Julie Newman, who has a farm near Margaret River and was a member of a parliamentary advisory committee under former Labor Food and Agriculture Minister Kim Chance, has said she will stand as an independent candidate against Mr Redman next year.
A letter by Mr Redman on GM foods, in the Mail last week, was the catalyst for Ms Newman deciding to challenge him.
Mr Redman’s letter generated a flood of responses from people across Australia, including one from Ms Newman, and two more from local people (see Letters, pages 6 and 7) challenging claims GM technology is safe and adequately regulated.

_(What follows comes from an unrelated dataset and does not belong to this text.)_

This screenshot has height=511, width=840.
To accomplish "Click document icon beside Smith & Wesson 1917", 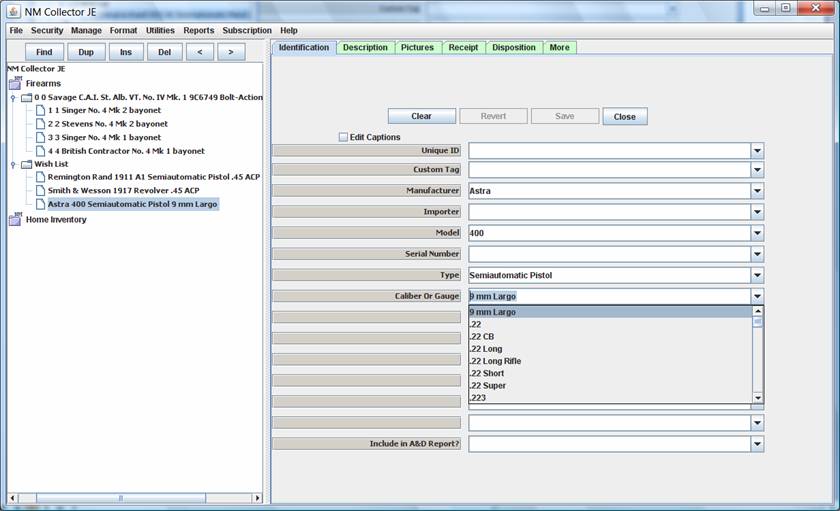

“I decided to run (for State Parliament) after being contacted by so many people encouraging me to represent their concerns,” Ms Newman said late last week. “They want someone representing them who is not afraid to stand up to the corporate sector.”
Ms Newman is a campaigner against GM crops, and has held past agripolitical positions including on the Grains Council of Australia’s policy and seed council and as vice president of WAFarmers grains council.
Now living in Darling Downs on the southern outskirts of Perth while she studies politics at Notre Dame University, Ms Newman was involved in business and farming in Newdegate and said she is considering moving closer to her farm near Margaret River when she finishes her degree.
“If I am elected I will work with whoever is in government to ensure the viability of local industry, while ensuring that the natural assets and attractions of this truly beautiful and diverse electorate are protected, valued and preserved for the future,” she said.
Ms Newman said her key issue was the “current lack of risk management” to protect the electorate from adverse impacts caused by big business.
Concerns include GM crops, fracking for oil and gas and corporate farming.
She said she believed genuine concerns of people in the South West region are being ignored by Mr Redman.
“It is not good governance to ignore risks and risk management,” she said. “I am concerned about the strong influence on our State’s agricultural and food policies by large multinational companies whose primary concerns are corporate profits, not the future of our rural communities.
“Terry Redman has literally asked the GM companies to control our plant breeding and seed industry, and as a result Monsanto and the Department of Agriculture and Food now share the same South Perth address.
“Terry Redman’s GM policies are dividing our community and causing huge concern locally, and in our export markets. We cannot afford the disastrous risks associated with the proposed GM wheat, wine, potatoes, fruit, vegetables, dairy pasture and trees.”
As previously reported, electoral boundary changes which come into effect at the next election are expected to weaken Mr Redman’s hold on Warren Blackwood.
The new boundaries will see him lose his Nationals powerbase in the east, while picking up predominantly Liberal, Labor and Greens voters from Vasse at the Margaret River and Witchcliffe booths and from the Donnybrook-Balingup Shire in the north.